*GIVEN EXERCISE A*:
Answer these questions about the passage on why projects fail:
(i) What share of all projects achieves success, according to PMI?
(ii) What are the three leadership domains?
(iii) What name is given to the effect of adding more resources to an already late project?

*SUPPLIED PASSAGE*:
According to PMI, only 26% of all projects achieve success. That means an astounding 74% actually fail at some level. Project management is a complex profession and requires a variety of skills to be successful. Project managers are leaders, strategists, organizers, managers – you name it. A successful project manager must have a solid balance of both hard and soft skills.
We’ve compiled and categorized a list of top reasons from various sources on why projects fail. Each of the categories is directly addressed in the Execution Leadership for Project Managers program.
Goals and Vision
- Failing to understand the “why” behind the “what” (i.e., failure to ask and answer the question, “What are we really trying to achieve?”)
- Failing to document the “why” into a succinct and clear vision that can be used to communicate the project’s goal to the organization and as a focal point for planning
- Failing to align project objectives with overall business goals and strategy (e.g., sponsor has a private agenda that is not aligned with the organization’s stated goals)
- Failing to follow defined vision and goals as a guide for subsequent decision-making
- Neglecting to coordinate multiple projects throughout the organization which results in misalignment and potential conflicts
Leadership and Governance
- Failing to establish a governance structure appropriate to the needs of the project
- Appointing a sponsor who either fails to take ownership of the project or believes the project manager is solely responsible for project success
- Appointing a sponsor who lacks experience, seniority, time or training to perform the role effectively
- Failing to establish effective leadership in one or more of the three leadership domains (i.e., business, technical and organizational)
- Choosing a project manager with inadequate interpersonal or organizational skills that hinder collaboration or goal achievement
- Failing to establish the appropriate level of project oversight (e.g., the project manager either micromanages and causes the team to lose motivation or fails to track things sufficiently and allows the project to run out of control)
Stakeholder Engagement
- Failing to identify or engage the stakeholders
- Failing to appreciate the project’s potential impact on stakeholders and to consider their viewpoints and reactions
- Imposing a solution or decision on stakeholders without getting their buy-in
- Allowing one stakeholder group to dominate the project while ignoring the needs of other groups
- Neglecting to include appropriate change management activities to ensure stakeholders transition from established ways of working to new ways introduced by the project
- Failing to establish effective communications among individuals, groups and organizations involved in the project
Teams
- Neglecting to define roles and responsibilities resulting in confusion, errors and omissions
- Failing to assign sufficient team members to complete the work
- Allowing projects to be done “off the side of the desk” (i.e., team members are expected to perform full-time operational jobs while also meeting project milestones)
- Failing to ensure that teams have the subject matter expertise needed to support the project
- Selecting the first-available person to fill a role rather than waiting for the best-qualified person
- Failing to provide teams with appropriate training in any of the following areas: the technology in use, the processes the team will be using or the business domain in which the system will function
- Neglecting to provide feedback processes, allowing discontent in the team to simmer under the surface
- Failing on the part of the project manager to address poor team dynamics or obvious non-performance of an individual team member, eventually resulting in team disengagement
- Allowing practices that undermine team motivation to continue
- Pushing a team that is already exhausted into even more overtime
- Adding more resources to an already late project, causing additional strain on the leadership team and diminishing team performance (Brooks’ law)

*WORKING DATA*:
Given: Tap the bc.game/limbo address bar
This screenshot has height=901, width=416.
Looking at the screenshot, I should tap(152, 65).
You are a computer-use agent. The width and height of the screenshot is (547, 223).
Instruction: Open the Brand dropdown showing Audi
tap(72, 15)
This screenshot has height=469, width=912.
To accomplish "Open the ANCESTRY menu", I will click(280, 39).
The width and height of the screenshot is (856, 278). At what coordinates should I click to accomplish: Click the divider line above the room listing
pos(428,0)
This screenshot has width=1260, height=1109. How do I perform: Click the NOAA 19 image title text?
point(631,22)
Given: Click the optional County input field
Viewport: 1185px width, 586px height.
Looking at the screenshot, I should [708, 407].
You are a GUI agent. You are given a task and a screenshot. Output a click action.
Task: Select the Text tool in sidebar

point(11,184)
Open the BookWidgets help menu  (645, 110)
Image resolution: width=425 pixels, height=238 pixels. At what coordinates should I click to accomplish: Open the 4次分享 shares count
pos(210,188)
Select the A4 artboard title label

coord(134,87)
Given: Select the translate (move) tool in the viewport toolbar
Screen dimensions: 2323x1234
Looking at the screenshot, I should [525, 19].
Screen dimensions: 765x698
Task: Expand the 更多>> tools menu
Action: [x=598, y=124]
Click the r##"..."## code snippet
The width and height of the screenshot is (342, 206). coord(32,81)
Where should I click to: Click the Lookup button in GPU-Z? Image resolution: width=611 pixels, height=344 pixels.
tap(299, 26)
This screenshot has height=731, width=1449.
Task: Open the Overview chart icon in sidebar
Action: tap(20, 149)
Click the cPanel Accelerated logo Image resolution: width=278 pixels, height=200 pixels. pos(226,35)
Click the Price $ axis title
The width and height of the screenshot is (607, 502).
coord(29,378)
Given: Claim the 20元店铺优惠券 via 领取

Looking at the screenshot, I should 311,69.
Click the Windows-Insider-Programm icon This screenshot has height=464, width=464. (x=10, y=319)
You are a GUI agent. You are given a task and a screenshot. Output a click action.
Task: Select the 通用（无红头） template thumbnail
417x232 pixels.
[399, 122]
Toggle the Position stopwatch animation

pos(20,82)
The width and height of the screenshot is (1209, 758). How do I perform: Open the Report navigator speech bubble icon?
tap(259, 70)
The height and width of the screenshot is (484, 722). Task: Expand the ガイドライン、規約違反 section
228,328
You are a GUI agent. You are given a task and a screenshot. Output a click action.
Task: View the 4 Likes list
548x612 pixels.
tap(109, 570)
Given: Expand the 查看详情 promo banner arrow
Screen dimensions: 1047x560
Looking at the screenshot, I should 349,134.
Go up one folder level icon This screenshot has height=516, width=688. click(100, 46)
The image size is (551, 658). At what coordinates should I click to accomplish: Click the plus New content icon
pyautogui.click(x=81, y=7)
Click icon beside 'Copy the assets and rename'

*GIVEN EXERCISE B*:
Lay out the listing as a Markdown table with the columns Row and Line, one line per row, skipping blank lines. Begin at the first line of the listing and stop after the line containing "point(11,184)".

*EXERCISE SOLUTION A*:
(i) 26%
(ii) Business, technical and organizational
(iii) Brooks' law

*EXERCISE SOLUTION B*:
| Row | Line |
|---|---|
| 1 | Given: Tap the bc.game/limbo address bar |
| 2 | This screenshot has height=901, width=416. |
| 3 | Looking at the screenshot, I should tap(152, 65). |
| 4 | You are a computer-use agent. The width and height of the screenshot is (547, 223). |
| 5 | Instruction: Open the Brand dropdown showing Audi |
| 6 | tap(72, 15) |
| 7 | This screenshot has height=469, width=912. |
| 8 | To accomplish "Open the ANCESTRY menu", I will click(280, 39). |
| 9 | The width and height of the screenshot is (856, 278). At what coordinates should I click to accomplish: Click the divider line above the room listing |
| 10 | pos(428,0) |
| 11 | This screenshot has width=1260, height=1109. How do I perform: Click the NOAA 19 image title text? |
| 12 | point(631,22) |
| 13 | Given: Click the optional County input field |
| 14 | Viewport: 1185px width, 586px height. |
| 15 | Looking at the screenshot, I should [708, 407]. |
| 16 | You are a GUI agent. You are given a task and a screenshot. Output a click action. |
| 17 | Task: Select the Text tool in sidebar |
| 18 | point(11,184) |